Saved entries
——

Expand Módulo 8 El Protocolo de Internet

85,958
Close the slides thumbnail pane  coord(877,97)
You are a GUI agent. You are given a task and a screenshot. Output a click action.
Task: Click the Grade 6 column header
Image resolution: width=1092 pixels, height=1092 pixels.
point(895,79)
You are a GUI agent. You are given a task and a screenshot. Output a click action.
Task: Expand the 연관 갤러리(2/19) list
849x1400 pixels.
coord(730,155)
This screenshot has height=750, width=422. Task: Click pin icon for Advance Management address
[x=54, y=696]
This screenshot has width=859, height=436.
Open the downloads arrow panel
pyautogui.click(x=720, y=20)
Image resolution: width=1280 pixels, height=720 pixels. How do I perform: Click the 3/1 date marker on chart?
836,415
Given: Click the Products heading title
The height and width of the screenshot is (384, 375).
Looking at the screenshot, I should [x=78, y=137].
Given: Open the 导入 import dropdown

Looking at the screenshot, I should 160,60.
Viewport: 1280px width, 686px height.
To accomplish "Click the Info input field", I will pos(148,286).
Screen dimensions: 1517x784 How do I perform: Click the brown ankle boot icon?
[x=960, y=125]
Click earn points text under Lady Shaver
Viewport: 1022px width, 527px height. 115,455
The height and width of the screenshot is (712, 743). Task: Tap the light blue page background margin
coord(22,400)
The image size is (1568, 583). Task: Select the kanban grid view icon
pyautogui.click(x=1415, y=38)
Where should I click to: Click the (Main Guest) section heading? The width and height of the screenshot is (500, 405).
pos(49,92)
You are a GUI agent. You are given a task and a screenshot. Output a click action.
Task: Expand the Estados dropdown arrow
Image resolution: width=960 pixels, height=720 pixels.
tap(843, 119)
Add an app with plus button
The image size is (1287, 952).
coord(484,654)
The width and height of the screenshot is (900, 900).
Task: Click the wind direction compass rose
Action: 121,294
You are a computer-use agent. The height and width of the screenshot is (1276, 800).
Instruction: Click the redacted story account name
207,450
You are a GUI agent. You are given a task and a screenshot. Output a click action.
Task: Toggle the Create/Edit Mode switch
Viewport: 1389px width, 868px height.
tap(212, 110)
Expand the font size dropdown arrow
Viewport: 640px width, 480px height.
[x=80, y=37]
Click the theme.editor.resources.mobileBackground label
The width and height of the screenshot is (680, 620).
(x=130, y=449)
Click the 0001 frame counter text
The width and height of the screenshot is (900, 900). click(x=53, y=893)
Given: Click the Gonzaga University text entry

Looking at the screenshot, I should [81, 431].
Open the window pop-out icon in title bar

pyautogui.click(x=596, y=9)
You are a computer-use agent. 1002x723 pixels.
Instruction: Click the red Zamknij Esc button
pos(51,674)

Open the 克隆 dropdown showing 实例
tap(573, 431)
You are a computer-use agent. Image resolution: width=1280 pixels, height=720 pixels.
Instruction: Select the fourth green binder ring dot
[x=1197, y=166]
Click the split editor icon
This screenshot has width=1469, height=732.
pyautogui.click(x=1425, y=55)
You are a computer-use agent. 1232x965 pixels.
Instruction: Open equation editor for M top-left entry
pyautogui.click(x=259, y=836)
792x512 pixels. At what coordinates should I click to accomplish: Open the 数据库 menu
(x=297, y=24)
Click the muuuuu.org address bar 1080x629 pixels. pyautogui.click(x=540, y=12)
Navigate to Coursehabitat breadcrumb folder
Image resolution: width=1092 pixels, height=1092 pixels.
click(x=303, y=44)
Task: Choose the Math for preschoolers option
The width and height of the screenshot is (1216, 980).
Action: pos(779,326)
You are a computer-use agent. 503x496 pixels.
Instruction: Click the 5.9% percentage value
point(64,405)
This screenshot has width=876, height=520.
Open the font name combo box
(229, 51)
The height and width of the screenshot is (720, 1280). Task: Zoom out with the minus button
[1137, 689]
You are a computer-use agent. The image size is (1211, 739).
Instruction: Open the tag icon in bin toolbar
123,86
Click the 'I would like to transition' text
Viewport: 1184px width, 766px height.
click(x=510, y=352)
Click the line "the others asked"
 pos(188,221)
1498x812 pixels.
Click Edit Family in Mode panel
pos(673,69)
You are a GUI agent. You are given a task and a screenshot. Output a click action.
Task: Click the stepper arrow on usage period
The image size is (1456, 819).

——

### Work item
The records above must be transcribed without a single omission.

### Output of the exercise
Expand Módulo 8 El Protocolo de Internet

85,958
Close the slides thumbnail pane  coord(877,97)
You are a GUI agent. You are given a task and a screenshot. Output a click action.
Task: Click the Grade 6 column header
Image resolution: width=1092 pixels, height=1092 pixels.
point(895,79)
You are a GUI agent. You are given a task and a screenshot. Output a click action.
Task: Expand the 연관 갤러리(2/19) list
849x1400 pixels.
coord(730,155)
This screenshot has height=750, width=422. Task: Click pin icon for Advance Management address
[x=54, y=696]
This screenshot has width=859, height=436.
Open the downloads arrow panel
pyautogui.click(x=720, y=20)
Image resolution: width=1280 pixels, height=720 pixels. How do I perform: Click the 3/1 date marker on chart?
836,415
Given: Click the Products heading title
The height and width of the screenshot is (384, 375).
Looking at the screenshot, I should [x=78, y=137].
Given: Open the 导入 import dropdown

Looking at the screenshot, I should 160,60.
Viewport: 1280px width, 686px height.
To accomplish "Click the Info input field", I will pos(148,286).
Screen dimensions: 1517x784 How do I perform: Click the brown ankle boot icon?
[x=960, y=125]
Click earn points text under Lady Shaver
Viewport: 1022px width, 527px height. 115,455
The height and width of the screenshot is (712, 743). Task: Tap the light blue page background margin
coord(22,400)
The image size is (1568, 583). Task: Select the kanban grid view icon
pyautogui.click(x=1415, y=38)
Where should I click to: Click the (Main Guest) section heading? The width and height of the screenshot is (500, 405).
pos(49,92)
You are a GUI agent. You are given a task and a screenshot. Output a click action.
Task: Expand the Estados dropdown arrow
Image resolution: width=960 pixels, height=720 pixels.
tap(843, 119)
Add an app with plus button
The image size is (1287, 952).
coord(484,654)
The width and height of the screenshot is (900, 900).
Task: Click the wind direction compass rose
Action: 121,294
You are a computer-use agent. The height and width of the screenshot is (1276, 800).
Instruction: Click the redacted story account name
207,450
You are a GUI agent. You are given a task and a screenshot. Output a click action.
Task: Toggle the Create/Edit Mode switch
Viewport: 1389px width, 868px height.
tap(212, 110)
Expand the font size dropdown arrow
Viewport: 640px width, 480px height.
[x=80, y=37]
Click the theme.editor.resources.mobileBackground label
The width and height of the screenshot is (680, 620).
(x=130, y=449)
Click the 0001 frame counter text
The width and height of the screenshot is (900, 900). click(x=53, y=893)
Given: Click the Gonzaga University text entry

Looking at the screenshot, I should [81, 431].
Open the window pop-out icon in title bar

pyautogui.click(x=596, y=9)
You are a computer-use agent. 1002x723 pixels.
Instruction: Click the red Zamknij Esc button
pos(51,674)

Open the 克隆 dropdown showing 实例
tap(573, 431)
You are a computer-use agent. Image resolution: width=1280 pixels, height=720 pixels.
Instruction: Select the fourth green binder ring dot
[x=1197, y=166]
Click the split editor icon
This screenshot has width=1469, height=732.
pyautogui.click(x=1425, y=55)
You are a computer-use agent. 1232x965 pixels.
Instruction: Open equation editor for M top-left entry
pyautogui.click(x=259, y=836)
792x512 pixels. At what coordinates should I click to accomplish: Open the 数据库 menu
(x=297, y=24)
Click the muuuuu.org address bar 1080x629 pixels. pyautogui.click(x=540, y=12)
Navigate to Coursehabitat breadcrumb folder
Image resolution: width=1092 pixels, height=1092 pixels.
click(x=303, y=44)
Task: Choose the Math for preschoolers option
The width and height of the screenshot is (1216, 980).
Action: pos(779,326)
You are a computer-use agent. 503x496 pixels.
Instruction: Click the 5.9% percentage value
point(64,405)
This screenshot has width=876, height=520.
Open the font name combo box
(229, 51)
The height and width of the screenshot is (720, 1280). Task: Zoom out with the minus button
[1137, 689]
You are a computer-use agent. The image size is (1211, 739).
Instruction: Open the tag icon in bin toolbar
123,86
Click the 'I would like to transition' text
Viewport: 1184px width, 766px height.
click(x=510, y=352)
Click the line "the others asked"
 pos(188,221)
1498x812 pixels.
Click Edit Family in Mode panel
pos(673,69)
You are a GUI agent. You are given a task and a screenshot. Output a click action.
Task: Click the stepper arrow on usage period
The image size is (1456, 819).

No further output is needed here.